=== Given records ===
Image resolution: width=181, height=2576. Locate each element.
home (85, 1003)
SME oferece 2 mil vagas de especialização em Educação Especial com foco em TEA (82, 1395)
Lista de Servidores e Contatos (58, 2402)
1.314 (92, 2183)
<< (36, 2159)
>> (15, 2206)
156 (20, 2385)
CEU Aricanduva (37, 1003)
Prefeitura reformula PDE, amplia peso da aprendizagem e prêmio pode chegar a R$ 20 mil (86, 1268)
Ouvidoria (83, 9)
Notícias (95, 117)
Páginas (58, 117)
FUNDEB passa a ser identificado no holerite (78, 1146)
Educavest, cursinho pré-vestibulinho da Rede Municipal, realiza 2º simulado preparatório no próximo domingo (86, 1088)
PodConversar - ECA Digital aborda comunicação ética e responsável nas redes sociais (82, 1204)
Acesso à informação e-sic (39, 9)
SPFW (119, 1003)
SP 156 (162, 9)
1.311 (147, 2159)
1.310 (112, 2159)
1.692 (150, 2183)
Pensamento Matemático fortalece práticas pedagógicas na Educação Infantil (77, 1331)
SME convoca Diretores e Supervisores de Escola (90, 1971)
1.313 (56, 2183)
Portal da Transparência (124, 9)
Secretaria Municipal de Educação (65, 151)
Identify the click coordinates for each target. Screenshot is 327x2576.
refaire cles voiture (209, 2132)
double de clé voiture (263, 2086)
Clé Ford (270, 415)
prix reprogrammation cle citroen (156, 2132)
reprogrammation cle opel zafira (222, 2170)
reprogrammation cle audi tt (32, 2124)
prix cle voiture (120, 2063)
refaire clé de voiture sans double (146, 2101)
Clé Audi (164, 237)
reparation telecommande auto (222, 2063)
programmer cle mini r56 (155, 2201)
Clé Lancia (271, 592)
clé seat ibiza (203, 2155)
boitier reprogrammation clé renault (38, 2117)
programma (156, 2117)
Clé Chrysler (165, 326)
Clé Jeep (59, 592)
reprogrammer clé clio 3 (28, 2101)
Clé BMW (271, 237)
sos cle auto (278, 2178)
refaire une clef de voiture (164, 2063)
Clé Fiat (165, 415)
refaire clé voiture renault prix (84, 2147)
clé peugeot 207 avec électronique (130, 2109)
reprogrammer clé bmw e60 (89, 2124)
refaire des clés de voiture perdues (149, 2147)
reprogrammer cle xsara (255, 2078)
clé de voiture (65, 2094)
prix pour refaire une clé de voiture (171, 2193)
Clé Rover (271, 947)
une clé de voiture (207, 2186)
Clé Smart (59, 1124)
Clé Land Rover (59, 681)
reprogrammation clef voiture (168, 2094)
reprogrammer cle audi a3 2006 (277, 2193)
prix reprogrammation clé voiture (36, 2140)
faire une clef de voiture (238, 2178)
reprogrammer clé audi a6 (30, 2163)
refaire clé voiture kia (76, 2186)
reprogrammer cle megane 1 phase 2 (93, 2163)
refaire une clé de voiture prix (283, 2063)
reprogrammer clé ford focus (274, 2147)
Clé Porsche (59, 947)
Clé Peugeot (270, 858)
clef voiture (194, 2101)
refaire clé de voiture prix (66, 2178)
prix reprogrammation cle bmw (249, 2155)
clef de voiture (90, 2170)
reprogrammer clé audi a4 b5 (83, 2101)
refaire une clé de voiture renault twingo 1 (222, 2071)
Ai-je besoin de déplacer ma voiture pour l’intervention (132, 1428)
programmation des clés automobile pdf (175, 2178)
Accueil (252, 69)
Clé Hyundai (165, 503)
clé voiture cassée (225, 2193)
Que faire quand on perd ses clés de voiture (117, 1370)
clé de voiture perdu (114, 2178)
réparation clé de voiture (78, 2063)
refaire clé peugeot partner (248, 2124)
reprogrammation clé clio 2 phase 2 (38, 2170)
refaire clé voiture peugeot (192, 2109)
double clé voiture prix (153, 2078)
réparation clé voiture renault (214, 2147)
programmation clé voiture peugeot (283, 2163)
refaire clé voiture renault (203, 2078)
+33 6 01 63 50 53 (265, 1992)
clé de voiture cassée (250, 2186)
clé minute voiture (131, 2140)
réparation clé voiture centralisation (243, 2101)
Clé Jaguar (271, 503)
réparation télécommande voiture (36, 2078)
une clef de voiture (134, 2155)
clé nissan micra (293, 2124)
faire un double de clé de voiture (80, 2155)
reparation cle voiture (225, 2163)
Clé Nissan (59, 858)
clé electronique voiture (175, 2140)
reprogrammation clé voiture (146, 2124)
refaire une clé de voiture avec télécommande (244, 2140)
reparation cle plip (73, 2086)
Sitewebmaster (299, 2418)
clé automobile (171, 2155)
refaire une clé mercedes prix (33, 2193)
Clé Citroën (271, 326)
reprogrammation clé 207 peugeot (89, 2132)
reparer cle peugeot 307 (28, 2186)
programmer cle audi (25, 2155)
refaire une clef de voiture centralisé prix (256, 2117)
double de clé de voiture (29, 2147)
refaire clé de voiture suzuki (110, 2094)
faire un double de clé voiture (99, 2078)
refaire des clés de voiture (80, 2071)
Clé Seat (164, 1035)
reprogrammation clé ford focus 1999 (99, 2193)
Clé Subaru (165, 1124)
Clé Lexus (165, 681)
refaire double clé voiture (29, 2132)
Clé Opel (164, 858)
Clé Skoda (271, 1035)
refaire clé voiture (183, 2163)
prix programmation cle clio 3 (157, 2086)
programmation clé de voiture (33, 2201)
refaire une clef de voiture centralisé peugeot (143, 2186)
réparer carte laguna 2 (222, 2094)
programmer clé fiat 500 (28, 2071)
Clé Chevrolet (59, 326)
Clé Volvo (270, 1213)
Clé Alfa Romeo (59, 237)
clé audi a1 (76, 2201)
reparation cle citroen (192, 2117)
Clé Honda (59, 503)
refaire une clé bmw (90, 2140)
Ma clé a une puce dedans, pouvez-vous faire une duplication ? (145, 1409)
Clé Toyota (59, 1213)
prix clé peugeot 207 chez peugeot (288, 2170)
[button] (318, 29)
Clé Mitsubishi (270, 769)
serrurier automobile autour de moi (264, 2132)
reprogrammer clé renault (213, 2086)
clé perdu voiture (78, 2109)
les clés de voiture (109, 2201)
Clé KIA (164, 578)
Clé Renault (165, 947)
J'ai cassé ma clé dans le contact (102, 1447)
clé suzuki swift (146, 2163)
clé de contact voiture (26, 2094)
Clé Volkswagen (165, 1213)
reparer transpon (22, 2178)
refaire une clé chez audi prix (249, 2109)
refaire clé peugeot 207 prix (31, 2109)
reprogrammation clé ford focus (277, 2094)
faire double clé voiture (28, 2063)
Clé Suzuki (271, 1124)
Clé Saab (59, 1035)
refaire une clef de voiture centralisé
===
▶ _To do_
From the data above, extract every line in its exact form.

▶ _Result below_
Image resolution: width=181, height=2576. Locate each element.
home (85, 1003)
SME oferece 2 mil vagas de especialização em Educação Especial com foco em TEA (82, 1395)
Lista de Servidores e Contatos (58, 2402)
1.314 (92, 2183)
<< (36, 2159)
>> (15, 2206)
156 (20, 2385)
CEU Aricanduva (37, 1003)
Prefeitura reformula PDE, amplia peso da aprendizagem e prêmio pode chegar a R$ 20 mil (86, 1268)
Ouvidoria (83, 9)
Notícias (95, 117)
Páginas (58, 117)
FUNDEB passa a ser identificado no holerite (78, 1146)
Educavest, cursinho pré-vestibulinho da Rede Municipal, realiza 2º simulado preparatório no próximo domingo (86, 1088)
PodConversar - ECA Digital aborda comunicação ética e responsável nas redes sociais (82, 1204)
Acesso à informação e-sic (39, 9)
SPFW (119, 1003)
SP 156 (162, 9)
1.311 (147, 2159)
1.310 (112, 2159)
1.692 (150, 2183)
Pensamento Matemático fortalece práticas pedagógicas na Educação Infantil (77, 1331)
SME convoca Diretores e Supervisores de Escola (90, 1971)
1.313 (56, 2183)
Portal da Transparência (124, 9)
Secretaria Municipal de Educação (65, 151)
Identify the click coordinates for each target. Screenshot is 327x2576.
refaire cles voiture (209, 2132)
double de clé voiture (263, 2086)
Clé Ford (270, 415)
prix reprogrammation cle citroen (156, 2132)
reprogrammation cle opel zafira (222, 2170)
reprogrammation cle audi tt (32, 2124)
prix cle voiture (120, 2063)
refaire clé de voiture sans double (146, 2101)
Clé Audi (164, 237)
reparation telecommande auto (222, 2063)
programmer cle mini r56 (155, 2201)
Clé Lancia (271, 592)
clé seat ibiza (203, 2155)
boitier reprogrammation clé renault (38, 2117)
programma (156, 2117)
Clé Chrysler (165, 326)
Clé Jeep (59, 592)
reprogrammer clé clio 3 (28, 2101)
Clé BMW (271, 237)
sos cle auto (278, 2178)
refaire une clef de voiture (164, 2063)
Clé Fiat (165, 415)
refaire clé voiture renault prix (84, 2147)
clé peugeot 207 avec électronique (130, 2109)
reprogrammer clé bmw e60 (89, 2124)
refaire des clés de voiture perdues (149, 2147)
reprogrammer cle xsara (255, 2078)
clé de voiture (65, 2094)
prix pour refaire une clé de voiture (171, 2193)
Clé Rover (271, 947)
une clé de voiture (207, 2186)
Clé Smart (59, 1124)
Clé Land Rover (59, 681)
reprogrammation clef voiture (168, 2094)
reprogrammer cle audi a3 2006 (277, 2193)
prix reprogrammation clé voiture (36, 2140)
faire une clef de voiture (238, 2178)
reprogrammer clé audi a6 (30, 2163)
refaire clé voiture kia (76, 2186)
reprogrammer cle megane 1 phase 2 (93, 2163)
refaire une clé de voiture prix (283, 2063)
reprogrammer clé ford focus (274, 2147)
Clé Porsche (59, 947)
Clé Peugeot (270, 858)
clef voiture (194, 2101)
refaire clé de voiture prix (66, 2178)
prix reprogrammation cle bmw (249, 2155)
clef de voiture (90, 2170)
reprogrammer clé audi a4 b5 (83, 2101)
refaire une clé de voiture renault twingo 1 (222, 2071)
Ai-je besoin de déplacer ma voiture pour l’intervention (132, 1428)
programmation des clés automobile pdf (175, 2178)
Accueil (252, 69)
Clé Hyundai (165, 503)
clé voiture cassée (225, 2193)
Que faire quand on perd ses clés de voiture (117, 1370)
clé de voiture perdu (114, 2178)
réparation clé de voiture (78, 2063)
refaire clé peugeot partner (248, 2124)
reprogrammation clé clio 2 phase 2 (38, 2170)
refaire clé voiture peugeot (192, 2109)
double clé voiture prix (153, 2078)
réparation clé voiture renault (214, 2147)
programmation clé voiture peugeot (283, 2163)
refaire clé voiture renault (203, 2078)
+33 6 01 63 50 53 (265, 1992)
clé de voiture cassée (250, 2186)
clé minute voiture (131, 2140)
réparation clé voiture centralisation (243, 2101)
Clé Jaguar (271, 503)
réparation télécommande voiture (36, 2078)
une clef de voiture (134, 2155)
clé nissan micra (293, 2124)
faire un double de clé de voiture (80, 2155)
reparation cle voiture (225, 2163)
Clé Nissan (59, 858)
clé electronique voiture (175, 2140)
reprogrammation clé voiture (146, 2124)
refaire une clé de voiture avec télécommande (244, 2140)
reparation cle plip (73, 2086)
Sitewebmaster (299, 2418)
clé automobile (171, 2155)
refaire une clé mercedes prix (33, 2193)
Clé Citroën (271, 326)
reprogrammation clé 207 peugeot (89, 2132)
reparer cle peugeot 307 (28, 2186)
programmer cle audi (25, 2155)
refaire une clef de voiture centralisé prix (256, 2117)
double de clé de voiture (29, 2147)
refaire clé de voiture suzuki (110, 2094)
faire un double de clé voiture (99, 2078)
refaire des clés de voiture (80, 2071)
Clé Seat (164, 1035)
reprogrammation clé ford focus 1999 (99, 2193)
Clé Subaru (165, 1124)
Clé Lexus (165, 681)
refaire double clé voiture (29, 2132)
Clé Opel (164, 858)
Clé Skoda (271, 1035)
refaire clé voiture (183, 2163)
prix programmation cle clio 3 (157, 2086)
programmation clé de voiture (33, 2201)
refaire une clef de voiture centralisé peugeot (143, 2186)
réparer carte laguna 2 (222, 2094)
programmer clé fiat 500 (28, 2071)
Clé Chevrolet (59, 326)
Clé Volvo (270, 1213)
Clé Alfa Romeo (59, 237)
clé audi a1 (76, 2201)
reparation cle citroen (192, 2117)
Clé Honda (59, 503)
refaire une clé bmw (90, 2140)
Ma clé a une puce dedans, pouvez-vous faire une duplication ? (145, 1409)
Clé Toyota (59, 1213)
prix clé peugeot 207 chez peugeot (288, 2170)
[button] (318, 29)
Clé Mitsubishi (270, 769)
serrurier automobile autour de moi (264, 2132)
reprogrammer clé renault (213, 2086)
clé perdu voiture (78, 2109)
les clés de voiture (109, 2201)
Clé KIA (164, 578)
Clé Renault (165, 947)
J'ai cassé ma clé dans le contact (102, 1447)
clé suzuki swift (146, 2163)
clé de contact voiture (26, 2094)
Clé Volkswagen (165, 1213)
reparer transpon (22, 2178)
refaire une clé chez audi prix (249, 2109)
refaire clé peugeot 207 prix (31, 2109)
reprogrammation clé ford focus (277, 2094)
faire double clé voiture (28, 2063)
Clé Suzuki (271, 1124)
Clé Saab (59, 1035)
refaire une clef de voiture centralisé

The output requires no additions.